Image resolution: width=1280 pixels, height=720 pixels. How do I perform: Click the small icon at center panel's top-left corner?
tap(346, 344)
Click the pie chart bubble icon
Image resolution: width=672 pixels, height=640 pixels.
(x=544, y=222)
###
» **What is required**
All of the data above needs to be written out again, exactly.

» **Task output**
Image resolution: width=1280 pixels, height=720 pixels. How do I perform: Click the small icon at center panel's top-left corner?
tap(346, 344)
Click the pie chart bubble icon
Image resolution: width=672 pixels, height=640 pixels.
(x=544, y=222)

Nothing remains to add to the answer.